Alabama Shakes viennent juste de sortir Boys & Girls, leur premier album, et déjà ils sont considérés comme une des nouvelles sensations à surveiller de prés. Hold On, qui ouvre l’album, est un très bon exemple de ce qui nous attend pendant ces 40 minutes. Brittany Howard, la chanteuse, est dotée d’une voix qui n’a rien à envier à ses ainées des 60’s. On déguste une intensité rappelant Janis Joplin (I Found You), qui se montre douce et qui, la seconde d’après, dévoile toutes ses tripes et qui navigue dans les styles.
Les accords basiques du passé sont revisités avec une entrainante réussite (Hang Loose), et on a même le droit à des envolées sauvages (Rise To The Sun). Alabama Shakes rajoutent une bonne dose de rock à leur compos, sur l’orgasmique You Ain’t Alone, on a une sensation étrange… Et là, c’est la révélation, ce disque a été créé il y a une quarantaine d’années ! La suite le confirmera, une énergie soul se fait très présente (Be Mine, Heartbreaker), et reprend même le pouvoir sur la voix, avec une instrumentation variée (I Ain’t The Same), assez travaillée (On The Way), et donne cette impression de ne pas savoir où ça va nous mener.

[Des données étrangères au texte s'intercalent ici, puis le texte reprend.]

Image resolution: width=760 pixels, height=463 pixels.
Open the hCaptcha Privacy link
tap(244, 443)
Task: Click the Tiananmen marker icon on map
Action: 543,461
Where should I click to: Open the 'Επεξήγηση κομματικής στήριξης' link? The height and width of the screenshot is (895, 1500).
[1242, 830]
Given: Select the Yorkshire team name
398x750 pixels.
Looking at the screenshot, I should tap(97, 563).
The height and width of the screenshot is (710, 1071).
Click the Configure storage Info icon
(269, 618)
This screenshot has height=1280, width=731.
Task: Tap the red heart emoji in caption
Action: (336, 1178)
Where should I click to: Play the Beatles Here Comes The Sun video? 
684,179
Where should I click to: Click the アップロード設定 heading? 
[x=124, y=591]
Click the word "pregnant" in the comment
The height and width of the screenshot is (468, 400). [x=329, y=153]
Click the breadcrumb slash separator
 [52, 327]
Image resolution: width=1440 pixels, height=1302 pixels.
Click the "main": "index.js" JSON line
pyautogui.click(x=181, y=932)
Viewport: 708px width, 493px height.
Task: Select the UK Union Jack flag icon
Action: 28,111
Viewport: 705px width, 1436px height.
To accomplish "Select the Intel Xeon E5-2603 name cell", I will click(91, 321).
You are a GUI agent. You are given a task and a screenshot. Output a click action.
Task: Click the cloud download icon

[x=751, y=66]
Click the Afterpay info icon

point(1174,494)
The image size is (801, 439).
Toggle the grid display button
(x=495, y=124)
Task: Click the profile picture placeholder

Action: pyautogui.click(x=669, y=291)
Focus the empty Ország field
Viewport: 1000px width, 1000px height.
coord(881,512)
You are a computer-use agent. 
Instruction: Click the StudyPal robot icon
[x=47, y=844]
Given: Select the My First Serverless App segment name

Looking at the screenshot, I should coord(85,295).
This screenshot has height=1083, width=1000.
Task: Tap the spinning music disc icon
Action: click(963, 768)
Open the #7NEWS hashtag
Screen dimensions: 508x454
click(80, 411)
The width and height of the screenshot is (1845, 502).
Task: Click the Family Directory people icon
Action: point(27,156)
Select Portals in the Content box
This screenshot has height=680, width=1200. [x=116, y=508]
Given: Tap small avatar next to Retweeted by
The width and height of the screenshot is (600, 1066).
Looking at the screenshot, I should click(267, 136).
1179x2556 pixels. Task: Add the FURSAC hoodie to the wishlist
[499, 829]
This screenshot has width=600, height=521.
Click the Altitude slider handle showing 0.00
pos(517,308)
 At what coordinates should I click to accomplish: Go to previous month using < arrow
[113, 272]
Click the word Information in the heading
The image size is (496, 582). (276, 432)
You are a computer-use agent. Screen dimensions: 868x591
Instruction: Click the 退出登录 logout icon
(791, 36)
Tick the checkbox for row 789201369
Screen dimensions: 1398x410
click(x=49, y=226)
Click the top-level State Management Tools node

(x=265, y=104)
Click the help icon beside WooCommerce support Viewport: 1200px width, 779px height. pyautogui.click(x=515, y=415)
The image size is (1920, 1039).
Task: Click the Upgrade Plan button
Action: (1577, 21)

Mais elle se montre parfois hélas trop simpliste (Going To The Party, Boys & Girls), et sonne un peu plus plate en comparaison des autres.
On regrettera également l’absence de Heavy Chevy, présente seulement sur la version vinyle, et qui aurait amplement mérité d’être sur l’album.

Alabama Shakes, avec ce premier album, montre déjà un son bien particulier et reconnaissable. Le groupe a réussi, là où la plupart des groupes modernes qui vantent leurs ainés du passé sont bloqués. Ils n’arriveront jamais à sonner comme un groupe qui viendrait du passé, ils pourront seulement s’en inspirer.
Ce premier essai annonce, en tout cas, un futur plus que prometteur pour ce groupe venu du passé.